METHODOLOGY

AI-Generated Code

Code written by an LLM coding tool rather than typed by an engineer. Not inherently worse, but it skips the same things every time, so it needs a structured production-readiness pass before real money or users touch it.

Last reviewed: byChristof Jori wiki ↗

AI-generated code is code produced by an LLM coding tool (Copilot, Cursor, Claude Code, Lovable, and the rest) instead of typed by hand. The important thing to get straight is that it is not inherently worse than human code. On the happy path it is often cleaner, more idiomatic, and better commented than what a rushed engineer would write at 6pm on a Friday. Treating all AI-generated code as junk is as wrong as treating all of it as production-ready.

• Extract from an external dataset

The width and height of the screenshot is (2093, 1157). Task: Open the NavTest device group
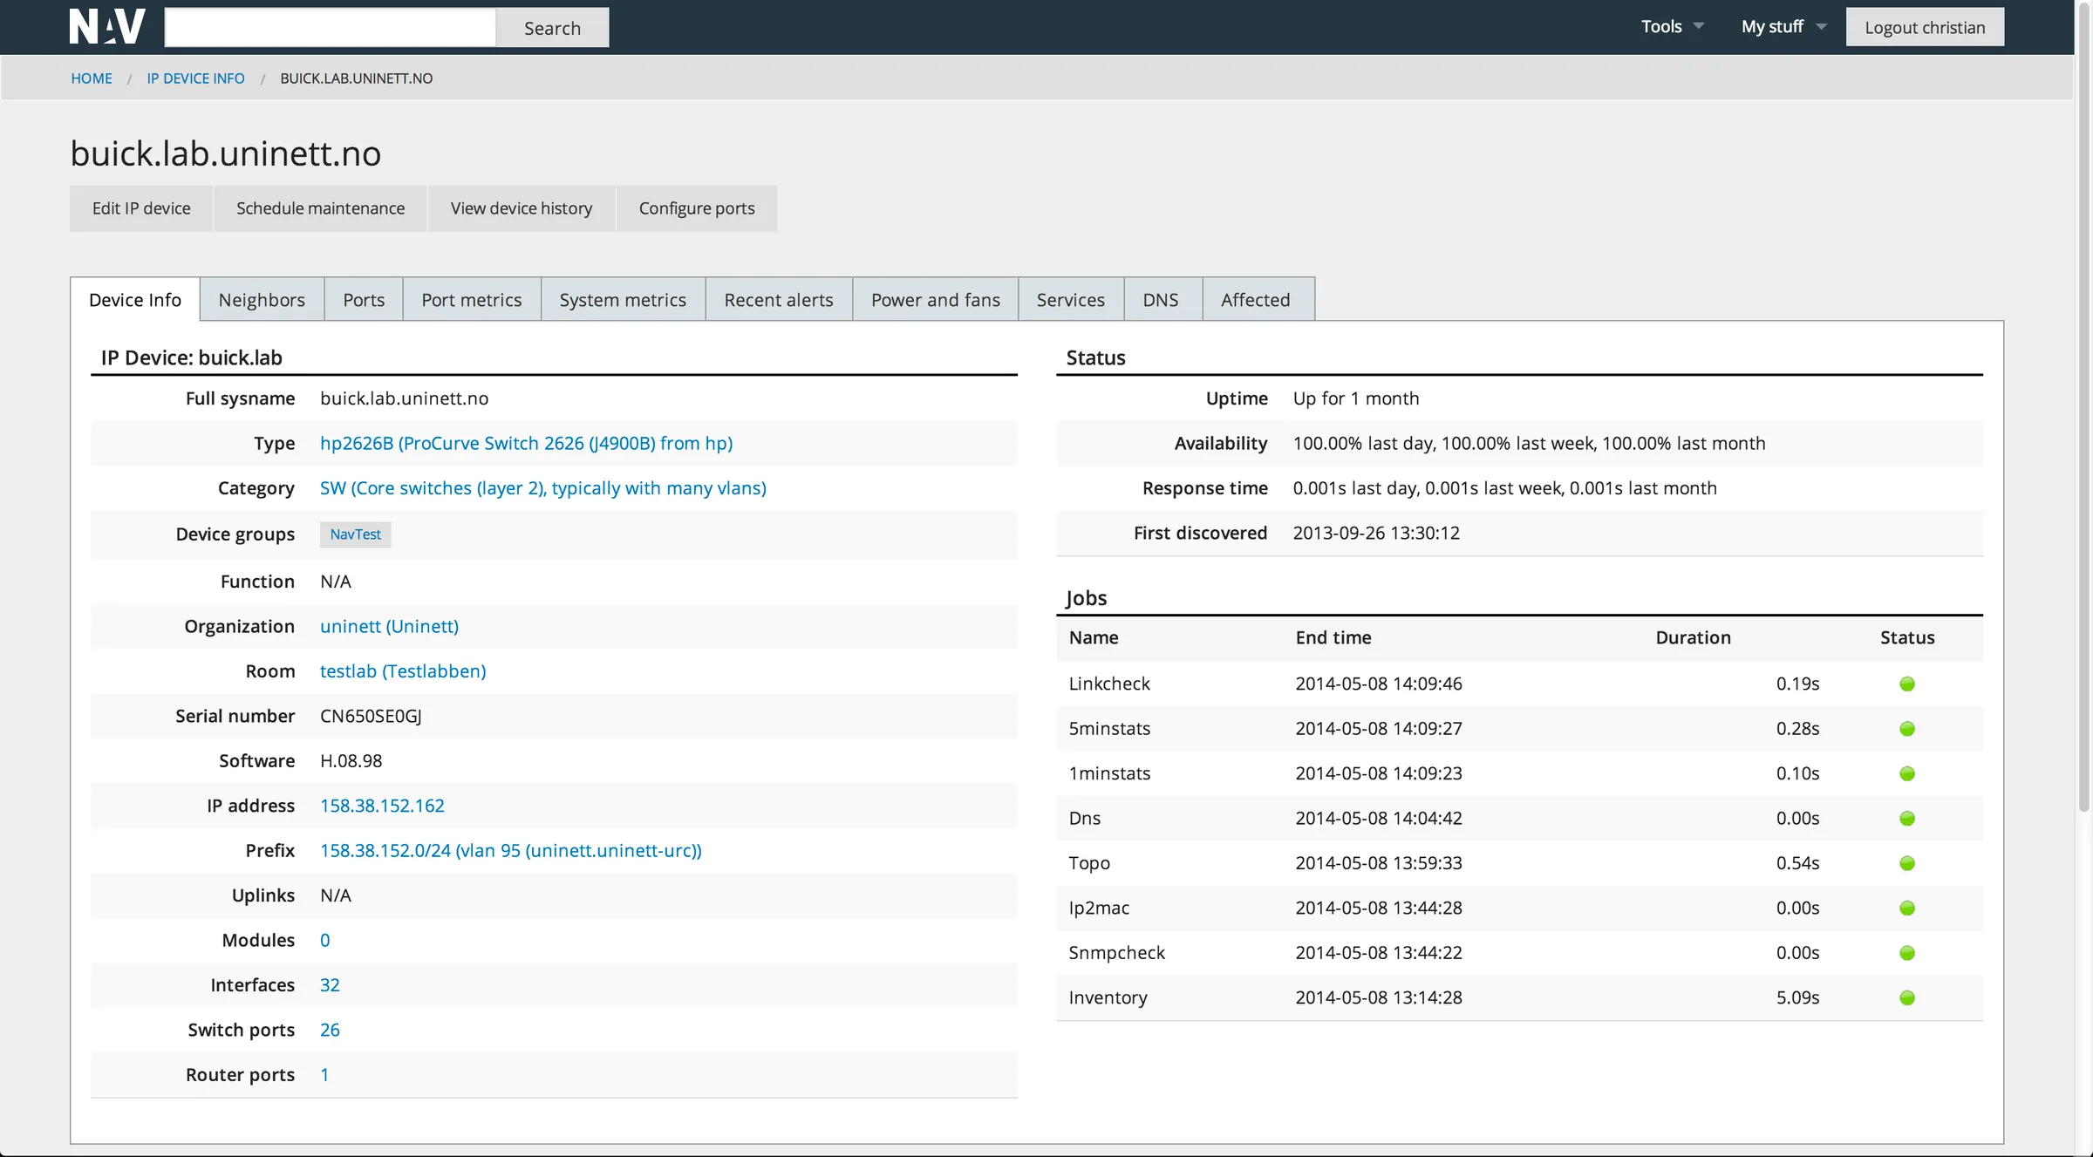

The real property worth knowing is that AI-generated code fails the same way every time. An LLM does not have a bad day, a deadline, or a grudge. It has a training distribution and a prompt. So the gaps are systematic, not random: it omits authorization checks the prompt did not mention, it trusts input the prompt did not flag as hostile, it leaves error handling thin because the prompt described the success case. Systematic gaps are good news, because a systematic gap can be closed with a structured checklist instead of hoping a reviewer happens to notice.

Worked example of the difference from a human bug. A tired engineer might forget validation on one endpoint out of twenty, randomly, and a reviewer skims past it. An LLM asked to build twenty endpoints will tend to handle validation the same way on all twenty, so if it is wrong, it is wrong consistently, and a reviewer who knows the pattern catches all twenty at once. The work is not “find the random mistake.” The work is “confirm the systematic decision the model made, and override it where production needs more.” That is a faster, more reliable review than chasing human-style one-off slips.

The honest trade-off: AI-generated code shifts effort from writing to reviewing, and that only saves time if the review actually happens. Skip the review and you have vibe-coded software with a nicer commit history. The tools make writing nearly free, which tempts teams to skip the one step that was never the bottleneck, the TDD and security pass that catches the systematic gaps. The savings are real only if you spend part of them on the review you no longer think you need.

Wavect treats AI-generated code as a first draft that needs a known, repeatable production-readiness pass before it ships, under Software Quality Assurance. Because the gaps are predictable, the pass is fast: authorization on every endpoint, validation on every input, secrets out of the client, error handling, then a regression suite and a CI/CD gate so the next prompt does not silently reopen a hole. Done this way, AI-generated code is a genuine productivity win rather than a quiet pile of technical debt.

// FAQ

FAQs

Not on the happy path, where it is often cleaner. The difference is that it fails systematically rather than randomly: it skips the same things every time (authorization, validation, secrets, error handling) because the prompt rarely asks for them. Systematic gaps are easier to close than random human slips, but only if you actually run the review.
Yes, more than ever, but a different kind. The work is not hunting random typos, it is confirming the systematic decisions the model made and overriding them where production needs more. Skip the review entirely and you have vibe-coded software: fast to write, expensive to get breached.
AI-generated code is just code an LLM wrote; it can be reviewed and hardened and perfectly safe. Vibe-coded software is the subset where nobody read the security-critical paths. The tool is the same. Whether a human did the production-readiness pass is the whole difference.